BEGIN

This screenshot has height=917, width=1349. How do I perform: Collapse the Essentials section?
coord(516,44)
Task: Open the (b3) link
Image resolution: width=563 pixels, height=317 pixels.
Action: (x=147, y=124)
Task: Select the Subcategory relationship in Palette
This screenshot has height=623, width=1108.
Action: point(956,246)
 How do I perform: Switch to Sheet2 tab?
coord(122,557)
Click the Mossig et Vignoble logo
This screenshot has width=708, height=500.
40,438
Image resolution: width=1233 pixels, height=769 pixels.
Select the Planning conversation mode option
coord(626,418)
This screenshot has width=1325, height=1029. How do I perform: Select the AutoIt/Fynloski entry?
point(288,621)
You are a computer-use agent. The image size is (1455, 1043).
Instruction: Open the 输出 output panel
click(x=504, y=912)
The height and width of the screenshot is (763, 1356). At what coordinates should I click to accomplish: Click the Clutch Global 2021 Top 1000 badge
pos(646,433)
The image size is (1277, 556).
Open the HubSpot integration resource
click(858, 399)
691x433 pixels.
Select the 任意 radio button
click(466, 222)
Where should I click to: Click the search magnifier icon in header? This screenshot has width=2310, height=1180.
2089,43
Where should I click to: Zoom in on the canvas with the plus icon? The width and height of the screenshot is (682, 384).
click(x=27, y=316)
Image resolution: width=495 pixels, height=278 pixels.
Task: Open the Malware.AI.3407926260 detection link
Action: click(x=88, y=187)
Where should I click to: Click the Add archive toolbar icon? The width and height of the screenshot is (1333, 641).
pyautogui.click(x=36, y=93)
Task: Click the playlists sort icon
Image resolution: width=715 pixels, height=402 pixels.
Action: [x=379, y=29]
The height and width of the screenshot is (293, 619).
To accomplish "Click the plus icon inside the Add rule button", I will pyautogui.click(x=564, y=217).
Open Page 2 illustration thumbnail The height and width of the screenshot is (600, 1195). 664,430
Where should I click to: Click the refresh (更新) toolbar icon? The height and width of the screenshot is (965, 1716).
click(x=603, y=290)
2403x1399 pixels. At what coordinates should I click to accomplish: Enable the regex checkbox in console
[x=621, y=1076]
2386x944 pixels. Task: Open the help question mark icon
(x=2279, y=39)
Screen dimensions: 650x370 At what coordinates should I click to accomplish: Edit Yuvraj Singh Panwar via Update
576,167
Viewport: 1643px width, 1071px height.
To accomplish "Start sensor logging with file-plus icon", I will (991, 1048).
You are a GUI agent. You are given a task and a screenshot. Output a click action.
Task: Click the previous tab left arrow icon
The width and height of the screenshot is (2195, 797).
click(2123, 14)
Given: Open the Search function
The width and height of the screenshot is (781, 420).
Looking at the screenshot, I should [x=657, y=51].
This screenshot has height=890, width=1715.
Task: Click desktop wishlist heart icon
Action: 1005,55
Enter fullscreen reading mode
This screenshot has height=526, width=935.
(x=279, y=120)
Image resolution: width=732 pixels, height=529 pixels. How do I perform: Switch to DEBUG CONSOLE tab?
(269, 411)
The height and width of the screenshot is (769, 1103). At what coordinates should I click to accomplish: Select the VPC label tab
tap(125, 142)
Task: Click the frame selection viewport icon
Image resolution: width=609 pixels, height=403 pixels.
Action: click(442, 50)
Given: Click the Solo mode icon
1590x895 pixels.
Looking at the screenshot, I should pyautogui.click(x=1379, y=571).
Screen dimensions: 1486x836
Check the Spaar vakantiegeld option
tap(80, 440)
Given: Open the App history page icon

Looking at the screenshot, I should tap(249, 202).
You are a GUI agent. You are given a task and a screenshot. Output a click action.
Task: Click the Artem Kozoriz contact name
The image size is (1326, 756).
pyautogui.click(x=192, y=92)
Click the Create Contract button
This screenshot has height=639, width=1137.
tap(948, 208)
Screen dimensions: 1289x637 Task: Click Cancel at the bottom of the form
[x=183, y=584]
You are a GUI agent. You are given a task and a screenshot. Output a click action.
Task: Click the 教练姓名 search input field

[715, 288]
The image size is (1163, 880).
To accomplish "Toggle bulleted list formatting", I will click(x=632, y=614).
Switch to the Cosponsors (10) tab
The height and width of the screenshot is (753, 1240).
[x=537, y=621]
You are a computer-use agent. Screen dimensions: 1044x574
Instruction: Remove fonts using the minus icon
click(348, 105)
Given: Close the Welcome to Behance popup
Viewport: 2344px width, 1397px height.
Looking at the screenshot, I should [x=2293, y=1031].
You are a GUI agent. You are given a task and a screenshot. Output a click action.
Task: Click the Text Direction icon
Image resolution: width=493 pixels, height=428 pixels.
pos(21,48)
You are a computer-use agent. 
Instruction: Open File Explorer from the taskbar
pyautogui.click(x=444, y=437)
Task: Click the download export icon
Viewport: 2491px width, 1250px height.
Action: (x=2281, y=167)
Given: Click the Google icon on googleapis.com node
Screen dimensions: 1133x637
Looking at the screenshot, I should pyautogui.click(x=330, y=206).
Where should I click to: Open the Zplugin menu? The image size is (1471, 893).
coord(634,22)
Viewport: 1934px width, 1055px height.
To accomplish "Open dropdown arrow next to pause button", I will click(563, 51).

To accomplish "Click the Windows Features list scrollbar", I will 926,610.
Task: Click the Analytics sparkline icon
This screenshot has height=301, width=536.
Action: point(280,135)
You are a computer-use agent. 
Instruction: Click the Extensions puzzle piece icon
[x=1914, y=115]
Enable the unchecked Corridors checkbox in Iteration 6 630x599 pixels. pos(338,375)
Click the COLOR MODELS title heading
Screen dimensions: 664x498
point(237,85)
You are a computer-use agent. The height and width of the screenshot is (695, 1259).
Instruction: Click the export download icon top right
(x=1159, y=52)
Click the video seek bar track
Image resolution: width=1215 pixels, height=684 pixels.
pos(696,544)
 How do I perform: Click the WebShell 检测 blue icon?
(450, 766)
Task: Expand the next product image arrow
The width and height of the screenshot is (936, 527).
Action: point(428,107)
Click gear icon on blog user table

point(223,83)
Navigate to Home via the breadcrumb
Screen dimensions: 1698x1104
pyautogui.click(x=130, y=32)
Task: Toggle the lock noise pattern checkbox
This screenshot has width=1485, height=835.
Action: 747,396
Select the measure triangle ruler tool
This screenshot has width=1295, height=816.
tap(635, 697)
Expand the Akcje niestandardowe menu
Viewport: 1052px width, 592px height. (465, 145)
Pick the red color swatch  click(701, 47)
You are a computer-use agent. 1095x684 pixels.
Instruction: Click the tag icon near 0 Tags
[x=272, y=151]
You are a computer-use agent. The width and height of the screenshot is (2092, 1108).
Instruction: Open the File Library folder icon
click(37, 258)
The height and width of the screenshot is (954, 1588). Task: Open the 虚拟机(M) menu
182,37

END

- [Activity] Check the listing above for "Toggle". Show every line where it turns up.

- [Task output]
To accomplish "Toggle bulleted list formatting", I will click(x=632, y=614).
Task: Toggle the lock noise pattern checkbox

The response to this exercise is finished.